The decline of the iPad could've been overlooked as long as the iPhone juggernaut kept churning.
But Apple may finally be topping out there, too:
On the call, Cook acknowledged what many analysts had already predicted — that iPhone sales "will decline" in the March quarter.
Maybe the iPhone 7 will be a monster hit and rescue Apple again, like the iPhone 6 did the last time Apple was in this kind of doldrums.
But I'm skeptical. The iPhone 6 met pent-up customer demand for a phone with a larger screen. Apple looked at Samsung's success selling phones with larger screens, wisely cast aside Steve Jobs' former ruling that the iPhone's 4-inch screen was perfect, and boom — sales took off.
Where's the unmet demand this time? What are people buying from competitors that Apple doesn't offer?
This is the maturity of the smartphone market. When everybody who can afford a smartphone has one, nobody — not even Apple — will be able to speed up the natural replacement cycle of every two or three years.
By the way, Mac sales also went negative for the first time since mid-2013:
So what's next?
The Apple Watch is not the hit Apple needed. Apple didn't release sales figures for it, except to say that December was its best quarter ever, but the anecdotal evidence is pretty overwhelming.
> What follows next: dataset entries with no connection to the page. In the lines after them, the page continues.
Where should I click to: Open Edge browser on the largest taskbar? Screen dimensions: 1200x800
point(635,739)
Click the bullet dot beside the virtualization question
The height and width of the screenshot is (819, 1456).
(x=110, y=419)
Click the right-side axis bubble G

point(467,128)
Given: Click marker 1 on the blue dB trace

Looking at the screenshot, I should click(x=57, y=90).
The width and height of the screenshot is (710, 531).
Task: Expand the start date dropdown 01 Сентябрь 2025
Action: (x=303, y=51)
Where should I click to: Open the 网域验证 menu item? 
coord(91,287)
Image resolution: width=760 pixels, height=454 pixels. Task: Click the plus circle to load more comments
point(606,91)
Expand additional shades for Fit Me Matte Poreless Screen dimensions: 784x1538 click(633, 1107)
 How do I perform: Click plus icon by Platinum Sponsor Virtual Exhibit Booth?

I live and work in the geekiest, most gadget-obsessed city in the US, but I never see anybody wearing an Apple Watch.
It may take off eventually as a link between a bunch of connected devices — the iPod was a slow-grower at first, too — but it's going to take awhile. Until Apple releases sales figures, we won't know.
Same thing with Apple TV: nice product, slowly growing sales every quarter, but not particularly material to earnings. It's lumped with the Watch and Beats headphones in the "Other" category, which delivered $4.3 billion in revenue out of Apple's $75.9 billion in total.
So what's the next big thing? Cook hinted that cloud services might be the area of investment for Apple:
In terms of our future plans, I wouldn't want to comment about any particular thing, but obviously with breaking this out, we wouldn't be breaking it out if it wasn't an area that was very important to us in the future.
He could be alluding to Apple's long-rumored streaming TV service, which could offer smaller bundles of TV channels that people really want for a cheaper price than cable TV. But Apple needs to finish signing the necessary content deals, or maybe buy a big media company like Time Warner. The future of TV may be coming, and Apple may deliver it, but it's not here yet.
Plus, Apple's record with services is bad. Apple Maps still isn't as good as Google Maps. Siri works right about half the time. Also, iCloud is confoundingly frustrating — I just had a problem updating my iPhone software because my iCloud storage was full to capacity and they wanted me to buy more. I wasn't even aware I'd turned it on. And Apple Music is a buggy mess.
So I'm not convinced that Apple has the chops to deliver a world-changing online service — it never has. Great hardware, occasionally brilliant software, an unparalleled retail experience. But online services? Not so much.
Don't get me wrong: Apple is not in trouble. It just posted the biggest quarterly profit of any company in history. It has more than $200 billion in cash and investments sitting on its balance sheet. More than 1 billion Apple devices are being actively used right now, and Apple can theoretically sell services and downloads to all of them. It will continue to iterate on its existing hit products, particularly the iPhone, to keep people upgrading every two or three releases.
But for a company to keep growing at the rate Apple grew during the last decade, it can't just keep reworking the same old classics. It has to deliver new hits, too.